Start with one of Shakespeare’s plays that is a noun or noun phrase, but not a proper noun / name.  All plays named after people are too obvious. The Tempest counts, as do Merry Wives of Windsor, Taming of the Shrew, Two Gentlemen of Verona, and so forth.  Get the idea? The name of the play references a thing of some sort.

Now, find me a passage in the play that refers to that thing. For instance can you find the spot where the wives of Windsor are referred to as merry? Or that a certain shrew ends up tamed?  How about a tale of winter?

For extra credit, is there actually a specific line in Two Gents that refers to them as two gents? Or noble kinsmen in Noble Kinsmen?

New “Enemy of Man” (Macbeth) Trailer

Shortlist has a look at the trailer for the upcoming Macbeth adaptation “Enemy of Man”, starring Sean Bean in the title role (that title being “Macbeth”, not “Man” nor “Enemy”. :))

I don’t like Sean Bean with short hair. Doesn’t seem right.

I really wanted to see this trailer based on something else that Shortlist said a few months ago, when they referred to this one as “cutting back on the dialogue and cranking up the action.” Because that’s why we go to see Shakespeare, for the action.  Maybe they’ll do Hemingway next.

If you’re as curious as I was I’ll save you the trouble – the only text you get is a voiceover of the “Tomorrow and tomorrow and tomorrow” speech.  That’s nothing.  They could work that into a high school musical if they wanted. Doesn’t tell us anything about how far they stray from the plot or anything. Heck even Fellowes’ Romeo and Juliet gave us a better indication of why we wouldn’t want to see it.

Oh, and it’s got Ron “Rupert Grint” Weasley in it, swimming in his armor.  No idea what role he plays.  Wait, I can look that up….from the Kickstarter page, he plays Ross.

ROSS? That’s funny. Look at how much screen time he gets in the trailer.  I hope nobody is coming to this one just to see their Harry Potter crush.

I also learned on IMDB that people have been talking about this one since 2003 (at least!) and that Courtney Love was supposed to be in it at one point?  I may have to see it just to see what took them so long.

Short, Sharp, Shakespeare (A Continuing Shakespeare Dreams Series)

This will mark the fifth time that I’m documenting a dream that has Shakespeare in it:

Blogging Shakespeare Dreams (November 2005)
Shakespeare Dreams (July 2010)
Bad Shakespeare Dreams (June 2012)
Dreaming in Shakespeare

I wish I could remember more of this one. I was on some sort of sports team, can’t tell/remember whether it was an adult thing or I was a kid again.
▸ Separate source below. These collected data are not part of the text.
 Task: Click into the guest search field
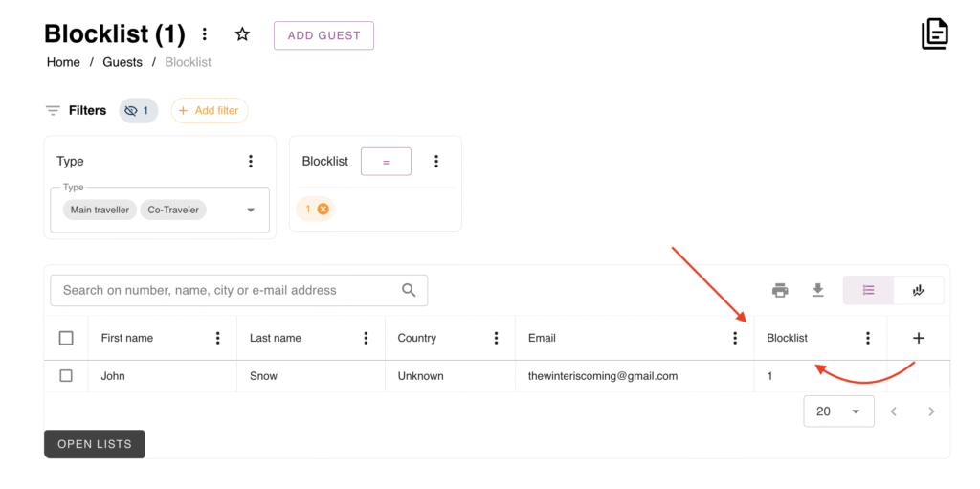pos(225,290)
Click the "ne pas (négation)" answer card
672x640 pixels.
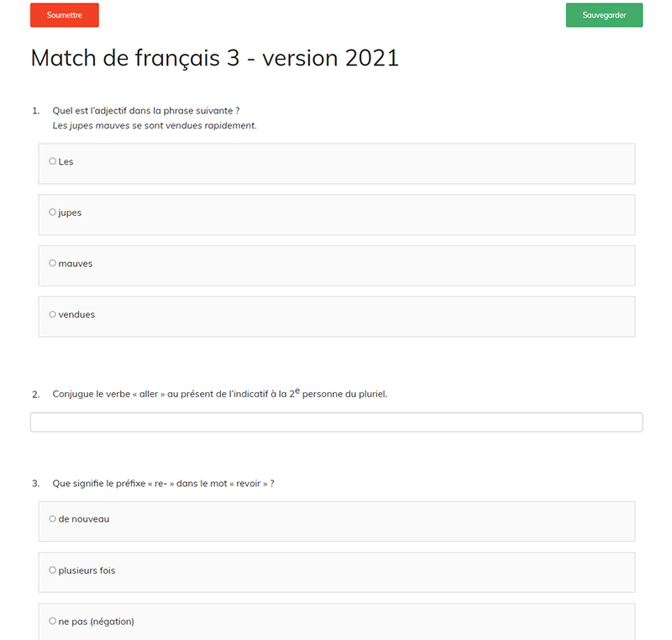point(336,621)
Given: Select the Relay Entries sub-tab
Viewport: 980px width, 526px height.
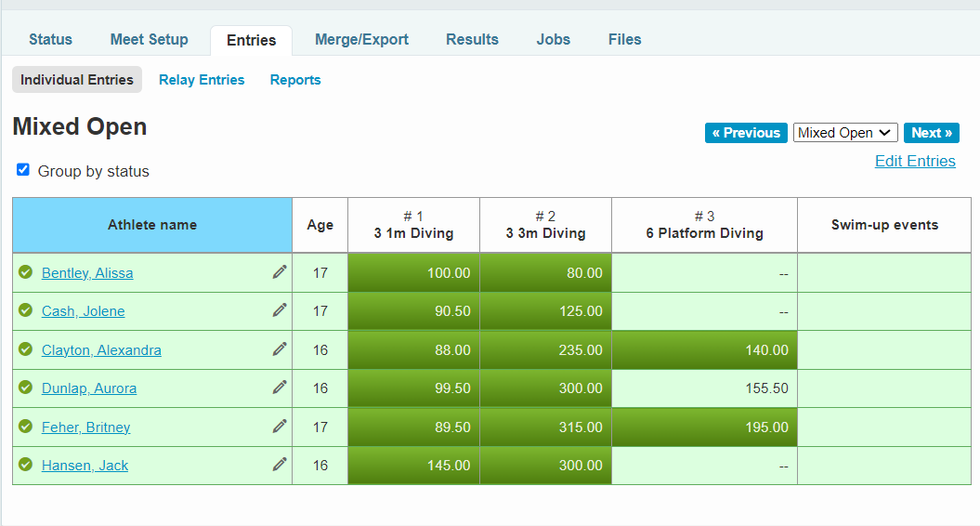Looking at the screenshot, I should (202, 80).
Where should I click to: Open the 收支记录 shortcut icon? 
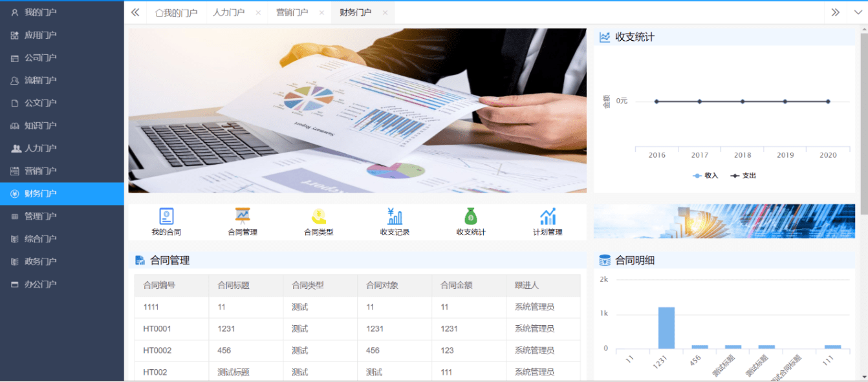[395, 217]
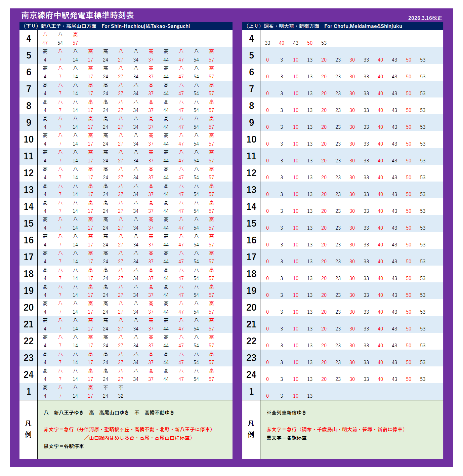
Task: Click the hour 18 label in upbound table
Action: click(x=251, y=274)
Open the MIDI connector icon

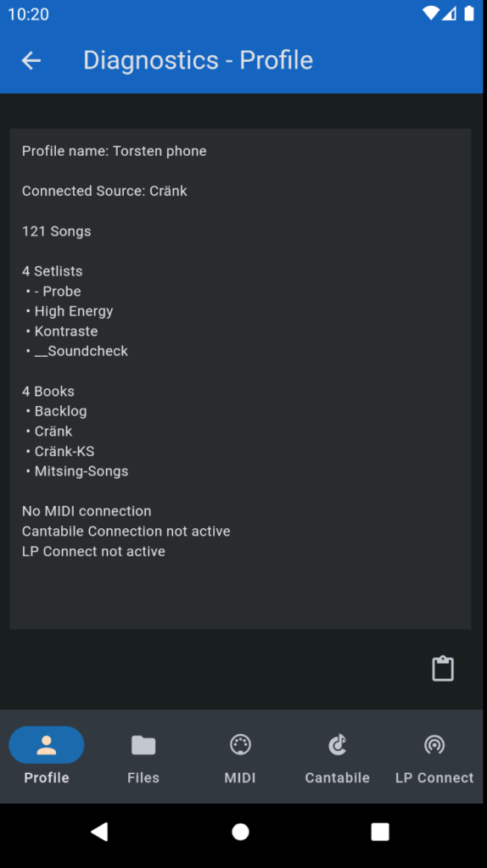point(240,744)
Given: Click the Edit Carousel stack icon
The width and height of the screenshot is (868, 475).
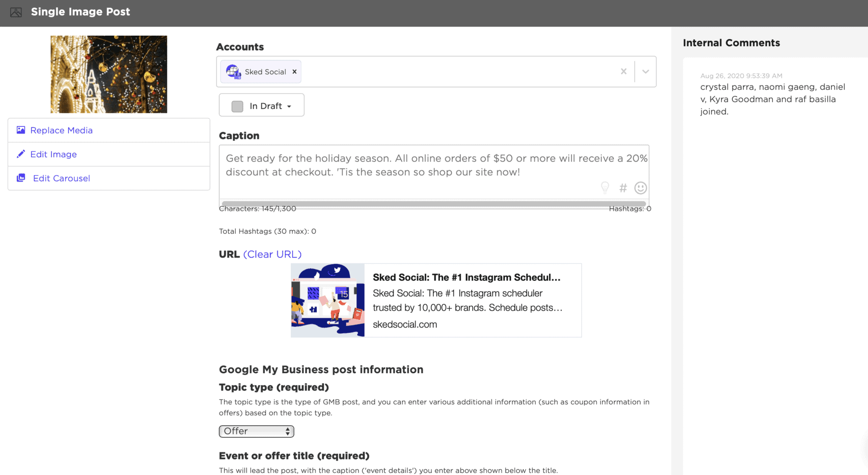Looking at the screenshot, I should point(21,178).
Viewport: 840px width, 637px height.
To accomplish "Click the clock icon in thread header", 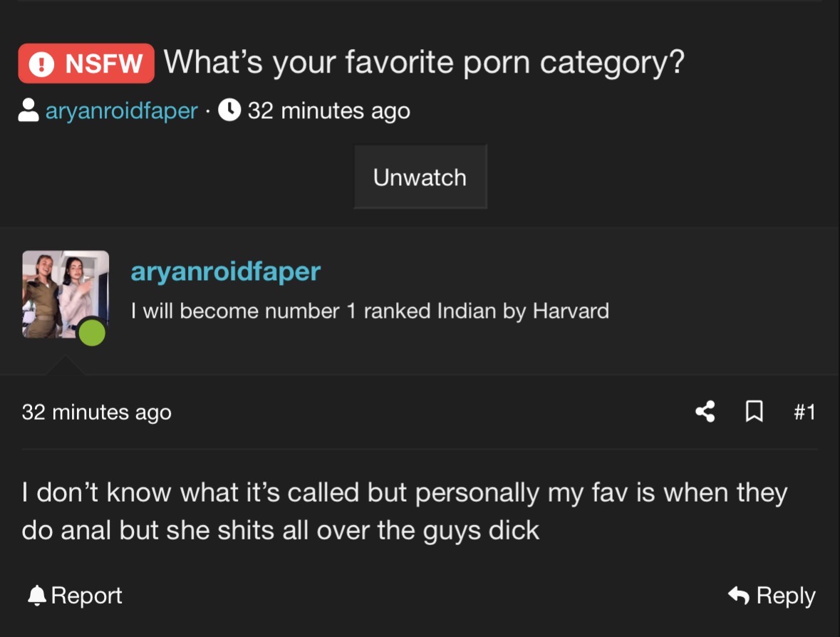I will pyautogui.click(x=229, y=110).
But the coach was actually using a Shakespeare speech for motivation!  Like so many of my dreams I kind of sort of recognized it, and desperately wanted to head for my search engine to double check my sources.  It had a vague Coriolanus-like “make you a sword of me” type of feel to it.

Anyway, here’s the kicker, the coach asks everybody (sitting crosslegged on the grass, listening intently) whether they know where that speech comes from. I do not raise my hand because I am unable to verify the source.  But sure enough just about every other kid(?) does! It was mortifying.

That’s about it. Nobody pointed and mocked. Nobody even really noticed. It was entirely in my head, thinking “Wow an actual opportunity to be asked an actual spontaneous Shakespeare question and I have to choose between not answering at all, or possibly getting the answer wrong?”

It’s always funny when insecurities show their little ugly heads. That looks like a pretty clearcut case of “Impostor Syndrome”, this feeling that one day I’m going to walk into a situation where everybody not only knows Shakespeare, they know it far better than I do and look at me like an idiot for thinking I knew something.